● Work to complete: In the chargeback excerpt, which card issuer has the fewest complaints per billion dollars charged?

● Page excerpt:
____________
In this chart compiled using Consumer Financial Protection Bureau data, we can see that Capital One had 11.8 complaints per billion dollars charged. This is followed by CitiBank at 10.55. At the other end of the scale, Amex appears to have the fewest complaints at just 1.59 complaints per billion dollars.

 

Key Takeaways

  • Before filing for a chargeback claim it is always a good idea to talk to the merchant. The fact of the matter is that in most cases the merchant company might be willing to issue a full refund or replace the sold product.
  • It is important not to give up too easily when dealing with a dispute. If the merchant keeps refusing to issue a refund, then the next logical step would be to reach out to the credit card company and file for a chargeback.
  • If the chargeback claim is denied, then it might be a good idea to visit the credit card company office and talk to the firm representative.

What Is A Chargeback?

In its simplest definition, a chargeback merely reverses a credit card sales transaction.  The Visa 2016 chargeback management guidelines say that a chargeback “provides an issuer a way to return a disputed transaction.”
____________
● Material provided:
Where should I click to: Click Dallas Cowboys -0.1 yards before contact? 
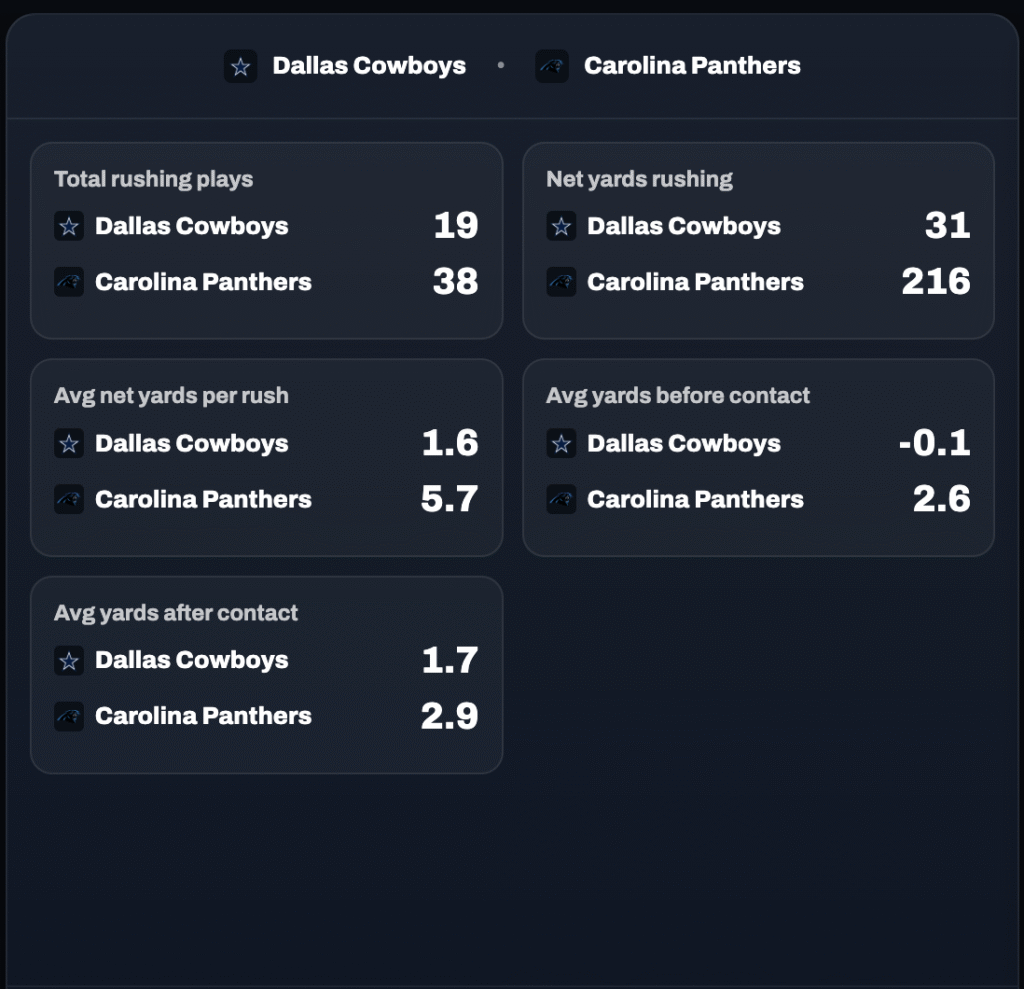934,443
____________
● Worked answer: Amex, with 1.59 complaints per billion dollars charged.